━━━━━ TEXTE DE LA PAGE ━━━━━
Plat du jour - Société

Guillaume Gomez, le chef de l'Élysée : « Il faut prendre conscience qu’il y a une saisonnalité ! »

Ecrit par Fred Ricou le 07.12.2018

Guillaume Gomez est présent à l’Elysée depuis 1997. Cela fait plus de 20 ans qu'il est au service des différents présidents qui se sont succédé. Meilleur Ouvrier de France à 25 ans, Guillaume Gomez a fait paraître aux éditions du Chêne en 2017 Cuisine : leçons en pas à pas. La version « jeunesse » vient de sortir ! Nous l’avons rencontré pour qu'il nous parle de ce livre et de l’alimentation des enfants… 

 

La version jeunesse de votre La cuisine, pas à pas, c’est votre idée ou celle de votre éditeur ? 
L’idée ne vient pas de moi, c’est dans la poursuite de ce qu’avait fait mon copain Philippe Uraqua, La Pâtisserie pour les enfants, leçons pas à pas. Moi, cela fait plus de 20 ans que je fais des leçons de goût dans les écoles et l’on voit qu’il y a une appétence, pour les enfants, de se rapprocher de la cuisine. On vit dans un monde connecté et il n’y a plus trop d’enfants qui sont dans les cuisines. On se dit que c’est quand même important de les sortir des écrans, de les sortir de la télé et qu’ils puissent vivre, deux heures par semaine, que cela soit avec des parents, des frères, des sœurs, des oncles,… et pourquoi pas, même en classe, des ateliers, pour ce retour à la terre, ce retour au bon sens, aux choses et leur montrer ce qu’est un peu de cuisine. Ce que l’on a perdu un peu dans les familles ! Ce qui était juste du bon sens il y a quelques années, ne l’est plus aujourd’hui ! Et souvent quand on entend des enfants dire « J’aime pas ci, j’aime pas ça… », ils n’aiment pas, ça arrive, mais le plus souvent, c’est qu’ils ne connaissent pas ! Le nombre d’enfants que j’ai entendu dire « Je n’aime pas les épinards » et quand vous leur faites éplucher les épinards, vous leur faites faire un gâteau d’épinards, tous goûtent et tous aiment ! Je l’ai fait sur une Semaine du goût et ça fonctionne ! Il y a aussi à l’intérieur des recettes pour attirer les enfants, les nuggets de poulet maison, les frites de légumes, et ce livre, je l’ai voulu illustré par une artiste de grand talent, Louison, pour donner envie aux enfants de découvrir le livre et que cela se lise comme une BD.
━━━━━ EXTRAIT DE DONNÉES ━━━━━
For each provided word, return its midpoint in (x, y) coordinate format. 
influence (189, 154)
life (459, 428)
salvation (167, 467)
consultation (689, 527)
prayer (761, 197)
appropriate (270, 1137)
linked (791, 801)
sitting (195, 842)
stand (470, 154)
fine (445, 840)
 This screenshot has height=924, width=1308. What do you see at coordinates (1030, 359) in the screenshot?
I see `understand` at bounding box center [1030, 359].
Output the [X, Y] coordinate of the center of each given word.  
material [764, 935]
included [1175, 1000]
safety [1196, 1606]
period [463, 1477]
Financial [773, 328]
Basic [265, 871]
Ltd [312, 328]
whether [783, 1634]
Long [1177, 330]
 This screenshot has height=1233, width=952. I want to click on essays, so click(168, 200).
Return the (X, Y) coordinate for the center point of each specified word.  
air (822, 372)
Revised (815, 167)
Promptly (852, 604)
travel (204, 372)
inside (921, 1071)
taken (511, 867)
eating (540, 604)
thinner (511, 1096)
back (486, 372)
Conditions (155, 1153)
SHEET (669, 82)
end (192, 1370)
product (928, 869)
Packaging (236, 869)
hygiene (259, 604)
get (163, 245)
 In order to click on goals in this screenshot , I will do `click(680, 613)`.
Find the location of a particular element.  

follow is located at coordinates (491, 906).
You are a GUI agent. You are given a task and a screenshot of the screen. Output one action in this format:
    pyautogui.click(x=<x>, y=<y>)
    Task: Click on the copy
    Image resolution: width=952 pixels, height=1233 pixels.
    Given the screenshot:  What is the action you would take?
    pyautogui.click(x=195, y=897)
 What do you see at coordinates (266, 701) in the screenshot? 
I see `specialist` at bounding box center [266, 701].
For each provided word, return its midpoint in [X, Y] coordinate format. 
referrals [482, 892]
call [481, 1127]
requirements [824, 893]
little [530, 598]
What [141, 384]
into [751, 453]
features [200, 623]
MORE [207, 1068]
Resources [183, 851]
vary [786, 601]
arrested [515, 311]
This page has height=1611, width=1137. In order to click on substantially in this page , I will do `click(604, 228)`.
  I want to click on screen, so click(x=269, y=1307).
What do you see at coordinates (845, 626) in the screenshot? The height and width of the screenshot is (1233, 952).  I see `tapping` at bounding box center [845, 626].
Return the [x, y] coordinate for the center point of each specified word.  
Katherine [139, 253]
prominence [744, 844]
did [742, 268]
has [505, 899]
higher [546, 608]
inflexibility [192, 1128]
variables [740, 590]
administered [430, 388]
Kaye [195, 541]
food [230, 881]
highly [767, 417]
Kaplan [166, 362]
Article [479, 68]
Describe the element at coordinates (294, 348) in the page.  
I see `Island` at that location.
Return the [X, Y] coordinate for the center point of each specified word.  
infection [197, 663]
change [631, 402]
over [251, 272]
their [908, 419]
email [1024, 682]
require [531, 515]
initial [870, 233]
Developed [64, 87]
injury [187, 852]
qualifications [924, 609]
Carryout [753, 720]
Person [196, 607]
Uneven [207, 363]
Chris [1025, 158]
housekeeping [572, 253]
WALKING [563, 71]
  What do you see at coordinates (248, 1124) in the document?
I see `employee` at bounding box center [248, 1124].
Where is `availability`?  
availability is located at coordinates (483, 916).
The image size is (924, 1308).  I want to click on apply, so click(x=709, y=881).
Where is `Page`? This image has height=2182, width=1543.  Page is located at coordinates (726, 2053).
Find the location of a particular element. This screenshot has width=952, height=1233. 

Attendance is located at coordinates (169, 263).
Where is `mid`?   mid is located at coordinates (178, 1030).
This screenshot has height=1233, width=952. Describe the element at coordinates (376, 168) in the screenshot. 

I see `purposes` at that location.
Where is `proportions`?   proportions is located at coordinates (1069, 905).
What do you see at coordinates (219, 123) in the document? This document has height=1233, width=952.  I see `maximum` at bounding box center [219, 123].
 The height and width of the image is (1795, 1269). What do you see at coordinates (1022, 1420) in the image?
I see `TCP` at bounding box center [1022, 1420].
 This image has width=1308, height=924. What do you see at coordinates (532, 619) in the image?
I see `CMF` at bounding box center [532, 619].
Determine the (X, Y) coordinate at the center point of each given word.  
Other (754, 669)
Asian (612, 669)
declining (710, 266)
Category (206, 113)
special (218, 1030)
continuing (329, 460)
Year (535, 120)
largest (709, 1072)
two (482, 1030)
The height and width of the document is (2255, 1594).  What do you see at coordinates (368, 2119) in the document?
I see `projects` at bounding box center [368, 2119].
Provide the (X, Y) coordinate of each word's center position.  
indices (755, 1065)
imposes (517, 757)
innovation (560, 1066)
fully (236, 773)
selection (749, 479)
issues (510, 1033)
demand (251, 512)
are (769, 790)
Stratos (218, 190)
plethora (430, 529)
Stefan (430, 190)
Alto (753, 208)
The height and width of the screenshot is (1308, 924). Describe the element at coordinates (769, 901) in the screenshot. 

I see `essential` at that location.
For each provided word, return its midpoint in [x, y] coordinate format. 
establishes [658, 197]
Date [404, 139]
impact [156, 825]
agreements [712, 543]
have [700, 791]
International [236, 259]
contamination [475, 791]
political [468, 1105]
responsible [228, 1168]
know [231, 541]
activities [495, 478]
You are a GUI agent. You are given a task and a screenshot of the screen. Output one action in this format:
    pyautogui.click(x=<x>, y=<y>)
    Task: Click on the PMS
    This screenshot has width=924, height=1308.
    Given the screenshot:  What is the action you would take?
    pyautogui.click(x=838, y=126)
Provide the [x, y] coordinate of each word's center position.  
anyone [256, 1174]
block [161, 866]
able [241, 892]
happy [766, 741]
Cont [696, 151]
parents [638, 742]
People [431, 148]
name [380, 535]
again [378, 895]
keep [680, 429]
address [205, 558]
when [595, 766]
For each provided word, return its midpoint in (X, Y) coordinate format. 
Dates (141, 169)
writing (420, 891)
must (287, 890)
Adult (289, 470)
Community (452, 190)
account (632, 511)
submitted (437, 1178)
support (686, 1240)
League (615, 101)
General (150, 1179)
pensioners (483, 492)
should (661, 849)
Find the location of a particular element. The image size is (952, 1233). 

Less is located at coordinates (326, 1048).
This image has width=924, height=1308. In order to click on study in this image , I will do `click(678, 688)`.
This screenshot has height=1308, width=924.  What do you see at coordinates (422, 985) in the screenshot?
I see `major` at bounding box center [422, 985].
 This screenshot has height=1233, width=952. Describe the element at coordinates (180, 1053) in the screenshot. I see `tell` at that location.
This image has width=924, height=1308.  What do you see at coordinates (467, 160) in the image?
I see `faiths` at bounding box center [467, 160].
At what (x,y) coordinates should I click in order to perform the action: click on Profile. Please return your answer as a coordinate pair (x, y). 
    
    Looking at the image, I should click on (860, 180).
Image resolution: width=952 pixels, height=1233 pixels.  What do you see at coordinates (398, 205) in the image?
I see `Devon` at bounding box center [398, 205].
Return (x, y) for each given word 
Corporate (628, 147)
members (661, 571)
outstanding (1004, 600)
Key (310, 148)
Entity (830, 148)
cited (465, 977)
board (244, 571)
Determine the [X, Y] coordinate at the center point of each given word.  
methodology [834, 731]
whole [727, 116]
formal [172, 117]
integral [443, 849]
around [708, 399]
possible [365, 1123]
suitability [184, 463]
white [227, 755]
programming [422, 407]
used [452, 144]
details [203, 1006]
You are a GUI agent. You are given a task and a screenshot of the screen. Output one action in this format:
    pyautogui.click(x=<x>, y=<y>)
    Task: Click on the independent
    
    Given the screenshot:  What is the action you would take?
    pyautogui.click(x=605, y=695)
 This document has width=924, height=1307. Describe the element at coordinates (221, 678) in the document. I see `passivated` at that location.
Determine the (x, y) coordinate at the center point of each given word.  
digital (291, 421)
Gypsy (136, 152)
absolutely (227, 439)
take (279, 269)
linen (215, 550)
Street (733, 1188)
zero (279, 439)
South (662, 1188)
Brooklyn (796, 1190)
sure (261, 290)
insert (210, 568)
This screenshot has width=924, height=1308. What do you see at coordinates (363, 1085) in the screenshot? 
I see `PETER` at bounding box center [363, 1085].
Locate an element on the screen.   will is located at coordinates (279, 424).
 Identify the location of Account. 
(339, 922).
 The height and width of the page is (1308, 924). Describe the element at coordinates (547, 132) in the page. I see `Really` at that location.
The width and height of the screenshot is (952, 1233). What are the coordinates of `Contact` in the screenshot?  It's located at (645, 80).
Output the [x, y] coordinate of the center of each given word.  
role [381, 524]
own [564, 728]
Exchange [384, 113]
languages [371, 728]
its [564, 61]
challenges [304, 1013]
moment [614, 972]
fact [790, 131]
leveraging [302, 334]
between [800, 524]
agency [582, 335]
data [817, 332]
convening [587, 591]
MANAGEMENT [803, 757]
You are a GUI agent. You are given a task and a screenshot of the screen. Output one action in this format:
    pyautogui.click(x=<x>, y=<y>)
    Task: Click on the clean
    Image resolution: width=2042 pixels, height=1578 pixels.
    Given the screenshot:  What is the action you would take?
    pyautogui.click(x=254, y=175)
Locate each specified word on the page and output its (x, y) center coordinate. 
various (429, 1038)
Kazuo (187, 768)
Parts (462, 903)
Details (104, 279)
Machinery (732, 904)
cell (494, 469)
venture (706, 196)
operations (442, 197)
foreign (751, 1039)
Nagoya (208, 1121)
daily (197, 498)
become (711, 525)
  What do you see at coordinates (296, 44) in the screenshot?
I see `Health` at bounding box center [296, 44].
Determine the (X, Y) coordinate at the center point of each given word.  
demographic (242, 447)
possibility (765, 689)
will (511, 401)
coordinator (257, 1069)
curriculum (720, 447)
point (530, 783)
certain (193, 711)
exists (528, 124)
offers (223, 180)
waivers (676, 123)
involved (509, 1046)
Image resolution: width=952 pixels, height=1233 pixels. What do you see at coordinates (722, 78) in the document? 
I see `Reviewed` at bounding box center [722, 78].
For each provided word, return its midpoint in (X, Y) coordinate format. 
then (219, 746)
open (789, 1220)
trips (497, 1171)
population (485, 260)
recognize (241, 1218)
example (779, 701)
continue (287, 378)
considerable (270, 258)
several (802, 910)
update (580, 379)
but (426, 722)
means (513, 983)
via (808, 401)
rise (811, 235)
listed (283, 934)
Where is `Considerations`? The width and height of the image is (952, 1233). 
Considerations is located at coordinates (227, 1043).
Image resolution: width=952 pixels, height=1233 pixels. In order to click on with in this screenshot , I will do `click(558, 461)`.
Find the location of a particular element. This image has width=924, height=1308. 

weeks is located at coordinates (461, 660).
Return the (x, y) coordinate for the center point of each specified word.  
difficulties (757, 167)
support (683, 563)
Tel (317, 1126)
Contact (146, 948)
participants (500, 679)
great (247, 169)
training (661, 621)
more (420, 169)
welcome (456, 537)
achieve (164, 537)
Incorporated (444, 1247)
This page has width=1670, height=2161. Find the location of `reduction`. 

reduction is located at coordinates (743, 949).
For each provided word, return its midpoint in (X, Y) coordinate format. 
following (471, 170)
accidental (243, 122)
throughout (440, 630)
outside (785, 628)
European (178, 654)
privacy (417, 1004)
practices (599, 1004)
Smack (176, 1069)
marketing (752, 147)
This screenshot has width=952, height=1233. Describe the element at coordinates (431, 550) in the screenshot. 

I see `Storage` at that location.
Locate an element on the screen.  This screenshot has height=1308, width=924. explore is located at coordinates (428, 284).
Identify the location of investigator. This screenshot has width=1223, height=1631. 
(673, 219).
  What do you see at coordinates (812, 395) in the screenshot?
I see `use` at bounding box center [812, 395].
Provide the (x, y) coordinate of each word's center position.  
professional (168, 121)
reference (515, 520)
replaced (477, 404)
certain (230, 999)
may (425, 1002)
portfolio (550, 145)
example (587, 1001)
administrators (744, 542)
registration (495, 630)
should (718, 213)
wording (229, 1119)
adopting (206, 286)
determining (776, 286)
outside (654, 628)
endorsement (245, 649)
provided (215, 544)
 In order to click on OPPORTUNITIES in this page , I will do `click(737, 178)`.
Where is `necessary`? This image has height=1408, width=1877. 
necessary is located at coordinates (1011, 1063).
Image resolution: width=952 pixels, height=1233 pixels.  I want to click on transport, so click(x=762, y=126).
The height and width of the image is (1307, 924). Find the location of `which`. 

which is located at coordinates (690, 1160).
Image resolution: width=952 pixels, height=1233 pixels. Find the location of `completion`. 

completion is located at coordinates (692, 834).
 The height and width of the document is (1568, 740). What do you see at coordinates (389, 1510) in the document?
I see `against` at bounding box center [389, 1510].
━━━━━
- CONSIGNE DONNÉE A -
D'après l'entretien avec Guillaume Gomez, pourquoi a-t-il voulu que son livre soit illustré par Louison ? Réponds en une à trois phrases.
- CONSIGNE DONNÉE B -
Reprends l'entretien avec Guillaume Gomez à partir de l'endroit où il s'arrête.

- RÉPONSE ATTENDUE A -
Il a voulu ces illustrations pour donner envie aux enfants de découvrir le livre. Il voulait aussi que le livre se lise comme une BD.

- RÉPONSE ATTENDUE B -
Comment l’avez-vous travaillé ? 
Déjà, nous n’avons pas simplifié les recettes. La cuisine peut-être simple, elle n’est pas que compliquée. Il y a quand même des recettes assez complexes dedans. On commence par des choses faciles, comme les brochettes de tomate mozzarella, juste pour leur donner envie d’aller en cuisine. Il y a des enfants qui sauront faire les recettes tous seuls et d’autres qui se feront accompagner et petit à petit, ils s’y mettront. La cuisine, c’est déjà du partage et à partir de ce moment-là, les emmener vers l’envie de cuisiner. 

Est-ce que vous êtes partisan de l’éducation alimentaire à l’école ? 
Je ne suis pas partisan, je suis acteur de cette éducation à l’école ! Je fais des Semaines du goût, je milite pour que le premier repas, le petit-déjeuner, se fasse à l’école, que les enfants arrivent plus tôt et commencent pas un petit-déjeuner, ça commence par là l’éducation. Les enfants d’aujourd’hui seront les adultes de plus tard, et manger est un acte politique. Il ne faut pas s’étonner si aujourd’hui il y a des problèmes dans l’alimentation et si, derrière, les enfants ne savent pas ce qu’ils mangent. 

Souvent, dans les cantines, les enfants mangent des trucs pas terribles…
Il faut aller voir ceux qui font ça, mais je peux vous dire qu’il y a des gens comme Christophe Demangel qui font des choses dans les cantines avec les mêmes moyens, les mêmes budgets, les mêmes compétences… Moi, je suis un cuisiner de collectivité, je me considère comme ça… Et il faut que ces cuisiniers soient fiers du travail qu’ils font, et avec leur budget de 1 à 3 euros, en fonction d’où ils sont, ils peuvent faire à manger correctement. C’était comme ça dans toutes les cantines il y a 50 ans… Pourquoi à la cantine, on va jeter du poulet alors qu’on ne le ferait pas à la maison ! Avant, il y avait un hachis parmentier par semaine, c’était les restes !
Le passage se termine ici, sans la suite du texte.